We used the MTA’s dataset that contains the MTA Bus Time Data from August 1, 2014 through October 31, 2014. Each record in the data set contains, for a single bus, the time of observation, bus location, bus route, next stop, distance from that stop, and other variables described below.
We selected some of the buses and grouped the data in time periods of hours based on the common groups used in literature for transit analysis (morning and afternoon peaks, etc). Secondly, we calculate whether each bus had and inbound or outbound direction. Finally for each bus, direction and time period we calculated the mean of the trip in minutes. Based on that, we came up with the delay label for our dataset using the following criteria:
Less than 5 minutes below the mean: Early
Between 5 minutes below the mean and 5 minutes after the mean: On time
Between 5 and 15 minutes after the mean: Delay
After 15 minutes after the mean: Significant delay
The temporal features considered for this analysis included the month, day of week, time period and hour. The time period was classified based on typical traffic conditions, i.e., peak AM, mid-day, peak PM and night. The granularity of the different model’s predictions were either hour or time period depending on the complexity of the machine learning model.

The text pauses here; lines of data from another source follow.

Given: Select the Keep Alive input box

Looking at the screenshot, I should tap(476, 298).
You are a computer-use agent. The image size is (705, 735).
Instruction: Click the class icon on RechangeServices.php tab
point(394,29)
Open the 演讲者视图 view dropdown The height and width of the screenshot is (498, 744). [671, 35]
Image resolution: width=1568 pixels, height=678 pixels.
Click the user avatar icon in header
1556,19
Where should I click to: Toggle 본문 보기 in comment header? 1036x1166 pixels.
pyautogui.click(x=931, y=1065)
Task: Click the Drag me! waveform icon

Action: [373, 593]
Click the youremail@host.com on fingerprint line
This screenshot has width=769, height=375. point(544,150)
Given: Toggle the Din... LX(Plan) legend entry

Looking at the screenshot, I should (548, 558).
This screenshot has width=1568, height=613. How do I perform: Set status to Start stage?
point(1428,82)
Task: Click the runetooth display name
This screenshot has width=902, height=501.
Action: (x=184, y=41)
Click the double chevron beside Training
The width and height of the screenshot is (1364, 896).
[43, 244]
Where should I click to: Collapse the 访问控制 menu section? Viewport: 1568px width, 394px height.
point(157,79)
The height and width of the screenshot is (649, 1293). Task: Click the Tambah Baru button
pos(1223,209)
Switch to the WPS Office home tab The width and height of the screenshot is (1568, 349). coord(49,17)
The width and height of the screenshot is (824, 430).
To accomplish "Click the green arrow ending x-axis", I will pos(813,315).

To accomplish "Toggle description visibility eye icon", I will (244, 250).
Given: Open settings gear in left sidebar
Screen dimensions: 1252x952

The weather features used for this analysis were gathered using weather underground’s API. We hypothesized conditions, humidity, precipitation, temperature, visibility, and wind speed could be a significant factor when predicting bus delay. The weather data was gathered hourly for the entire year of 2016.
Two network features were calculated for this analysis - previous trip ratio and network delay state. Previous trip ratio describes the ratio of a previous bus trips travel time and the average travel time under those conditions, i.e., same bus line, direction, month, day of week and time period. The methodology behind this feature is that a recently completed trip would be a strong indicator of the next bus travel time. In order to allow adequate time lag between trips, the second most recent trip was used to calculate the ratio.
Network delay state describes the overall network delay at a time t. The network delay states are calculated by creating a matrix of all bus line delay at every time t. Then using this matrix, the typical network delay states are calculated by clustering delay states at time t using K-means clustering. This clusters similar delay states at different times together in order to understand the most common delay states the network experiences over the year. To identify the optimal number of clusters a plot of the number of clusters and the total sum of squared errors within the cluster is evaluated. Based on the below plot, 6 clusters were identified as the optimal number of clusters. This was based on the fact that the sum of squared errors does not decrease substantially after 6 clusters.